In other examples, too, the good and the bad commingle. Scott McNealey of Sun Microsystems says chips will be hidden everywhere, though few people will be aware of them. A chip, hidden in appliances, orders spare parts as needed, manages the household, fills (or cleans) the refrigerator, according to the homeowner’s precise pre-programmed specifications. The “smart house” of the future (being developed at MIT) may recognize the homeowner at the front door, and serve up, with panache, a dry martini with olive, perhaps. An embedded medical chip indicates when medications need to be taken, or bought, or whether orange juice must be substituted for the martini.

Chips of the future also will collect vast amounts of information. Instructed by global satellite, chips will offer driving directions or warn of road construction or danger. With any luck, they may also locate any errant child or grandchild who asked for the keys to the car and failed to return on time.

The virtual grocery, already a reality in some cities, will deliver food orders and make the appropriate deductions from the customer’s money balance. The Internet will be accessed from one little wireless gadget that can be used while waiting in a doctor’s office or riding in a car. But does society really want all this? What may happen to social skills, reasoning abilities, and enjoyment in reacting to others, face to face? May we become hooked on too much of the fantasy about to turn real? People had these fears about TV, too.

Like many teachers, I prefer face-to-face contact with students. Web pages and downloaded files do get a lot of heavy academic lifting done online, though. Paper money and the clink of coins feel like spending real money, and clicking a digital shopping cart page often does not. Surfing the Web can yield vast quantities of information with unexpected exhilaration as the user moves from link to link, as on the ocean waves. Many of the links may prove useless, and nobody can possibly absorb all the information out there. Perhaps it doesn’t matter. Internet browsing is the salvation of those shut in by illness, snowstorms, heatwaves, or for whatever reason. E-mail establishes most welcome contact with family, friends, and fellow professionals.

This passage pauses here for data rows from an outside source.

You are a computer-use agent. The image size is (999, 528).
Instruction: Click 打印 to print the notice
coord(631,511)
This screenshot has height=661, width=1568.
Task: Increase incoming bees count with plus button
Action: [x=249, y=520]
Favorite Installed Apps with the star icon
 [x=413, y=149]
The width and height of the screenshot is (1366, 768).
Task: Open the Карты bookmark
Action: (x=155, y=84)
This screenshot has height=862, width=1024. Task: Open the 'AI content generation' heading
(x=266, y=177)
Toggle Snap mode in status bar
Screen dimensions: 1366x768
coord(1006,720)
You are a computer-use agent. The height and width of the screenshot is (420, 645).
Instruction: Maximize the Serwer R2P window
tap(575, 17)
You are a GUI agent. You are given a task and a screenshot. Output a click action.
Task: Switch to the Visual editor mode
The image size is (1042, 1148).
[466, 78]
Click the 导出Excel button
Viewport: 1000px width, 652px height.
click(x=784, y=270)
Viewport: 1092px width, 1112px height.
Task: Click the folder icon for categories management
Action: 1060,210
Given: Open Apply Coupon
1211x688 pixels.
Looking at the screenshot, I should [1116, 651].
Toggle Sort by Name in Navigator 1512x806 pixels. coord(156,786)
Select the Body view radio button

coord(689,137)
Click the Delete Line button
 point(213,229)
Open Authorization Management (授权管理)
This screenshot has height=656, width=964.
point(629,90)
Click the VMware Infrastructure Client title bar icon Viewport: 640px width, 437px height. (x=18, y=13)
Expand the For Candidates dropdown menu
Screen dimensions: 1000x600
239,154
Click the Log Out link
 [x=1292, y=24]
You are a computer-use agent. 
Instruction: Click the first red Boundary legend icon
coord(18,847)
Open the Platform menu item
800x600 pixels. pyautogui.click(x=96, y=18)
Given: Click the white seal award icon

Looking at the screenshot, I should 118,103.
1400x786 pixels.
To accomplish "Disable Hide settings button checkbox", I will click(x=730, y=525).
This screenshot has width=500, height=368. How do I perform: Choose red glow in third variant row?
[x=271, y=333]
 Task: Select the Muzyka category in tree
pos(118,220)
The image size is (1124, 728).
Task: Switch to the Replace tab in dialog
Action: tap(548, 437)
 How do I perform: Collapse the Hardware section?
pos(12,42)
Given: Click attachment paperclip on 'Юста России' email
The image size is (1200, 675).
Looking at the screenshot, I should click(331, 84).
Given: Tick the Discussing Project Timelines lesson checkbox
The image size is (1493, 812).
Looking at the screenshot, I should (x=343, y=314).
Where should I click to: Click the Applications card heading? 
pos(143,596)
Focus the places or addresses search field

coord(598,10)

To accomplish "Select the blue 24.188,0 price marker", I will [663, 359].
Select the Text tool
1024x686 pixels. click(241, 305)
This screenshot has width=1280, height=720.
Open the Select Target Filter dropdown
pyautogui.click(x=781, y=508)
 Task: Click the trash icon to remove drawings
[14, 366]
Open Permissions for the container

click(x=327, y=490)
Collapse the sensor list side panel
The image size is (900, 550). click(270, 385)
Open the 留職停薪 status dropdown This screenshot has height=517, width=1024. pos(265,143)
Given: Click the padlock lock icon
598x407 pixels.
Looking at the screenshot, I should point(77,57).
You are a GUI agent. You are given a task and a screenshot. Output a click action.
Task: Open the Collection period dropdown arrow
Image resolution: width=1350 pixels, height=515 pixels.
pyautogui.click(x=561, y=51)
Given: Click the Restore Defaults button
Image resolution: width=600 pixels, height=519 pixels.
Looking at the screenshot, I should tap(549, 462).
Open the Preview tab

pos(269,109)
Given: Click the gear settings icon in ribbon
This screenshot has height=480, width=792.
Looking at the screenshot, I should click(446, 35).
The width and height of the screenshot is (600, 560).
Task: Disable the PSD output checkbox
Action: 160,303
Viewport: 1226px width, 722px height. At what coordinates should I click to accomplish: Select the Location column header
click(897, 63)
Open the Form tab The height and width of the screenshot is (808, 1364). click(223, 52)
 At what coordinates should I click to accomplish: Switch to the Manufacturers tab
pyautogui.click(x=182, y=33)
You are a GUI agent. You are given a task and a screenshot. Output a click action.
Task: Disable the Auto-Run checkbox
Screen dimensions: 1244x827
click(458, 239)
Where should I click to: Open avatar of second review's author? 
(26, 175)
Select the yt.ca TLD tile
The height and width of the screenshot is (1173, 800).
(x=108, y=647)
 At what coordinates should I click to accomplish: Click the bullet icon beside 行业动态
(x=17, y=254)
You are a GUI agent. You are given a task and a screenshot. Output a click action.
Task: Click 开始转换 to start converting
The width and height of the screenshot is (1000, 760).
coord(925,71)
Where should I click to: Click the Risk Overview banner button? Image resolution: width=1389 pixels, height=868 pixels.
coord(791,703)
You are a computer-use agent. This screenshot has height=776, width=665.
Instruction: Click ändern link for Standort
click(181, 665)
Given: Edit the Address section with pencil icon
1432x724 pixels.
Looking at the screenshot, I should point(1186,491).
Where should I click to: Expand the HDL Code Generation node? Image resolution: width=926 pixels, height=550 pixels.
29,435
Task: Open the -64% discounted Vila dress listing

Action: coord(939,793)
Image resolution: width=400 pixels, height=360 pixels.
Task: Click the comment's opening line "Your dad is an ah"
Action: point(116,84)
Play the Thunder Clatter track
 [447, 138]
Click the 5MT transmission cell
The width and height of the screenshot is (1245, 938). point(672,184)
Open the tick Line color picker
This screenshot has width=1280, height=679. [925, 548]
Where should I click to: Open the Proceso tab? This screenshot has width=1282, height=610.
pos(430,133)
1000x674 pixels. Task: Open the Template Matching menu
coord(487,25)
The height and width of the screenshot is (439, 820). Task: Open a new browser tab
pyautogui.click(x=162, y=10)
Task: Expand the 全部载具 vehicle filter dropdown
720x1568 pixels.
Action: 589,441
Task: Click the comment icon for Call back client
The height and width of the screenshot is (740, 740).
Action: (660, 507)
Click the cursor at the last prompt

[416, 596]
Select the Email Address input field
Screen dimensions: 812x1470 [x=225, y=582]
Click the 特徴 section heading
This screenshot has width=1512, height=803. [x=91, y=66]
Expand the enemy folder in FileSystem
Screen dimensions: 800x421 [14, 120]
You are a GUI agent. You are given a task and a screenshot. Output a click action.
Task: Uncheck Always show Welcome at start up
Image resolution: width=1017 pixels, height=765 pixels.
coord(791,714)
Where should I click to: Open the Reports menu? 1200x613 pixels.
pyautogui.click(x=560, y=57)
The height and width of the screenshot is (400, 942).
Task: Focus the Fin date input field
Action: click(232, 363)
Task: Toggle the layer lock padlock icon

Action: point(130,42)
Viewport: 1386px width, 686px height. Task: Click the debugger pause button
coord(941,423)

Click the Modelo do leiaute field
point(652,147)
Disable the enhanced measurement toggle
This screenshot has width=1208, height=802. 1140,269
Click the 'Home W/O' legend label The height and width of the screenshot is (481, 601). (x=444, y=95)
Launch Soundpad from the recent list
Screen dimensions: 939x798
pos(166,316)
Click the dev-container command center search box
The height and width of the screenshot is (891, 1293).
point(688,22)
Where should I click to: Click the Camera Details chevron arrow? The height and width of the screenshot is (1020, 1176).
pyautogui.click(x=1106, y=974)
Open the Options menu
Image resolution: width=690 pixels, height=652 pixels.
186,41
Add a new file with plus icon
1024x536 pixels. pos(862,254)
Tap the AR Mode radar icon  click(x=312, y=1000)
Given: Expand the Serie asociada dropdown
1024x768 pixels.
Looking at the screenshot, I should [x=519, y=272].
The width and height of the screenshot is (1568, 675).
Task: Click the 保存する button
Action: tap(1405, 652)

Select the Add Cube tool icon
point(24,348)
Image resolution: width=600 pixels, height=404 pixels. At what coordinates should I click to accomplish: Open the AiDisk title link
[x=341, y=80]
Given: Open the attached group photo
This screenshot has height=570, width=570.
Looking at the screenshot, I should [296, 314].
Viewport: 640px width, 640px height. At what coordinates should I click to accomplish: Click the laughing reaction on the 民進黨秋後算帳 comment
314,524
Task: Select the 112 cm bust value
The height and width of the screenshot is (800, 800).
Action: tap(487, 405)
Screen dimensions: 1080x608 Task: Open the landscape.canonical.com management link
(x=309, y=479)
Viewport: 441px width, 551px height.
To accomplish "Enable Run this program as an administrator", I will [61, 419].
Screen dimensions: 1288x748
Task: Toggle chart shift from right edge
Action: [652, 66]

Few computer users will ever understand all the technical pieces. No one is smart enough to do that. But the real societal effects of the Web’s escalating outreach will manifest themselves soon enough, and they may be outside the realm of present imagination. Who in the early computer days could possibly have dreamed up the Internet concept, and what it could portend? For that reason alone, nobody should be in any big hurry to embrace, without stringent scrutiny, all that the Digital Age has to offer. One problem, simply, is that technologies, and those who would abuse them, are proliferating faster than the safeguards can be put in place. There remains also the fear that someone, anyone, can tap into our lives, our existence, our secrets—and our finances.

Like a curve ball, one never knows what the end results may be. At this point, there is plenty of time, still, to think, to play the role of healthy skeptic, to learn, to test, and to balance.


[photo of Elinor Harris Solomon]
Elinor Harris Solomon (CC ‘93) currently teaches economics at George Washington University, and was formerly at the Federal Reserve Board of Governors and the Antitrust Division of the Department of Justice. Solomon is author of Virtual Money (Oxford University Press, 1997), and editor of two earlier books for Kluwer Academic Publishers regarding electronic payments.